Extrait de la page:
Son premier roman "Les Oubliés du Dimanche" voit le jour en 2015. Récompensé par de nombreux prix, il est édité en Italie et en Allemagne les années suivantes.

"Changer l'eau des fleurs" est son deuxième ouvrage édité en 2018 chez Albin Michel. Il a reçu le prix de la Maison de la Presse et le Prix des lecteurs.

 

4° de couverture:

Violette Toussaint est garde-cimetière dans une petite ville de Bourgogne. Les gens de passage et les habitués viennent se confier et se réchauffer dans sa loge. Avec la petite équipe de fossoyeurs et le jeune curé, elle forme une famille décalée. Mais quels évènements ont menés Violette dans cet univers où le tragique et le cocasse s'entremêlent?

Après Les Oubliés du Dimanche, un nouvel hymne au merveilleux des choses simples.

 

Mon avis:

Avertissement: Attention, pour les âmes sensibles, risque de coup de coeur!

Quand j'ai commencé à me plonger dans ce livre, prêté par une amie, au fur et à mesure des pages tournées, je ne cessais de penser: "C'est bien écrit mais je n'arrive pas à accrocher Violette, son environnement, son désamour, sa soumission...quel ennui! Ses souvenirs sans chronologie m'ennuient, son manque d'amour m'attriste mais m'ennuie, sa vie m'ennuie. Que peut-il bien y avoir de stimulant pour une gardienne de cimetière où la mort côtoie le chagrin des vivants?" Cette histoire n'est pas faite pour moi.

Mais je suis une entêtée. Je n'aime pas abandonner une lecture en cours de route même si elle ne répond pas à mes attentes. Oui, je sais, c'est idiot mais je n'y peux rien, le sentiment d'inachevé m'exaspère. Ça n'est arrivé qu'une seule et unique fois malgré mes tentatives répétées mais toujours avortées. Je me suis donc traînée pendant les cent premières pages puis, soudain, tel un éclair déchirant une nuit d'orage, j'ai su que je tenais entre mes mains une petite pépite de bonheur et que je ne la lâcherai pas avant d'avoir terminé le roman. Cinq jours à traînasser sur 100 pages et deux pour dévorer les 564 autres!

Les chapitres du roman sont surprenants. Ils se suivent mais ne racontent pas la même histoire. Chacun a une suite mais 3 à 4 paragraphes plus tard, le temps d'avoir rencontré d'autres personnages, d'écrire d'autres destins. Si cette construction m'a désarçonnée au début, rapidement j'ai pris plaisir à me demander quel serait le prochain sujet car l'écrivaine nous ouvre les portes de l'âme de Violette, sa vie, ses amours, ses déceptions, ses amitiés en déroulant le fil de ses souvenirs. Or, si les évènements d'une vie sont chronologiques, la mémoire elle, fait basculer les pensées en vrac vers la conscience, comme dans le livre.

Consignes:
A. D'après la critique de « Changer l'eau des fleurs », en quelle année et chez quel éditeur ce roman a-t-il paru ?
B. Les affirmations suivantes concordent-elles avec la critique de « Changer l'eau des fleurs » ? Répondez par oui ou par non en citant les mots décisifs. (i) Violette Toussaint est garde-cimetière dans une petite ville de Bretagne. (ii) « Les Oubliés du Dimanche » a été édité en Italie et en Allemagne. (iii) Les chapitres du roman racontent tous la même histoire.
C. Reprenez la critique de « Changer l'eau des fleurs » à la suite de sa dernière phrase et poursuivez-la.

Extrait des données:

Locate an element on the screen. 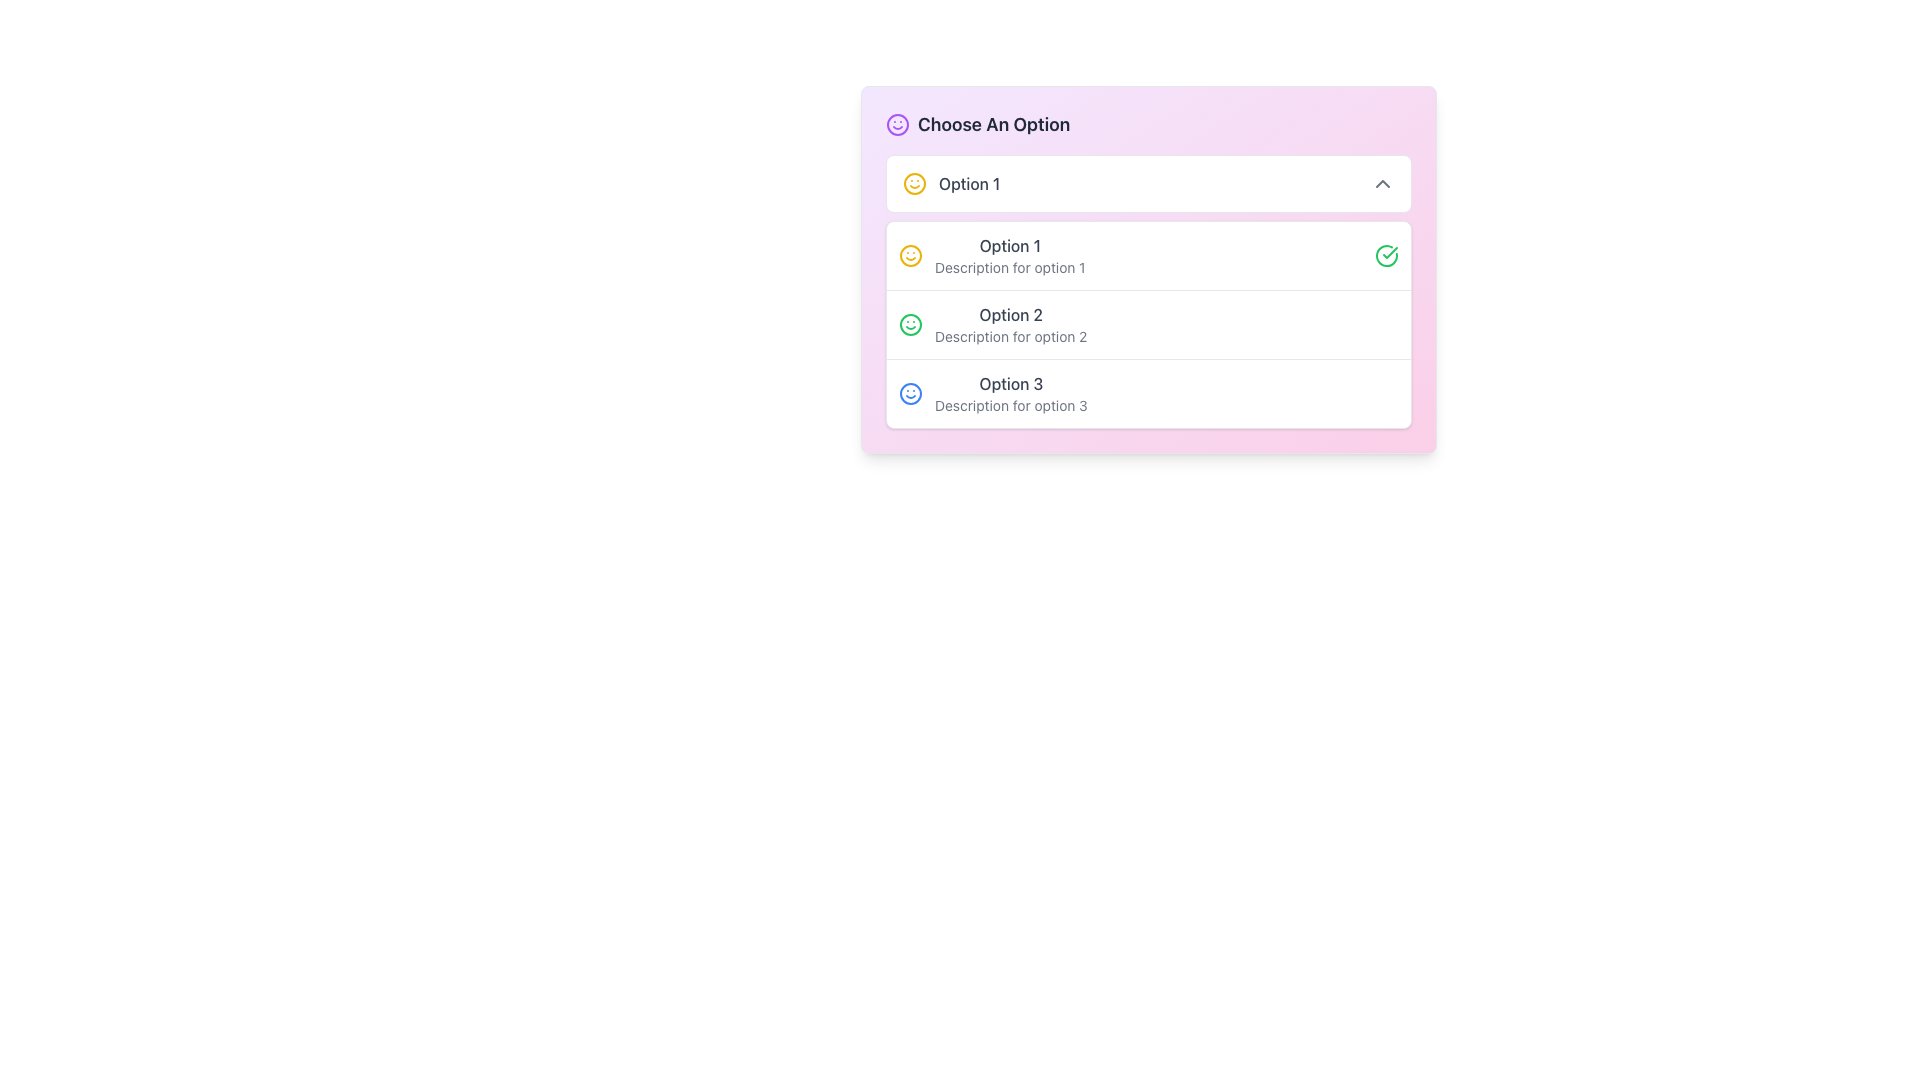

Réponses dans l'ordre:
A. En 2018, chez Albin Michel.

B.
(i) Non : « Violette Toussaint est garde-cimetière dans une petite ville de Bourgogne ».
(ii) Oui : « il est édité en Italie et en Allemagne les années suivantes ».
(iii) Non : « Ils se suivent mais ne racontent pas la même histoire ».

C.
Malgré cette histoire faite de drames et de violences affectives, évoquée dans un lieu si particulier qu'est un cimetière, il n'y aucune morbidité ni sanglots seulement de la tendresse et une immense bienveillance qui mouille le coeur. Violette est un personnage rare comme on aimerait en rencontrer au moins une fois dans sa vie. Vaillante, touchante, lucide et intelligente, elle chante au milieu de son jardin, parle à ses voisins silencieux, un peu comme son pseudo collègue de BD, Pierre Tombal de Cauvin, sans causticité mais avec un humour habillé de rose plutôt que de noir. C'est l'essence même de la tendresse qui sait taire ses blessures pour alléger le chagrin d'inconnus. Elle fait preuve d'une volonté farouche à rester debout et d'une résilience implacable face aux drames que la vie lui envoie, elle, la brindille qui semble pouvoir s'envoler au premier coup de vent. Pourtant elle n'est ni insensible, ni instruite, ni favorisée. Elle est altruiste, lumineuse et incarne la beauté des gens simples avec un coeur gros comme çà...même amoché!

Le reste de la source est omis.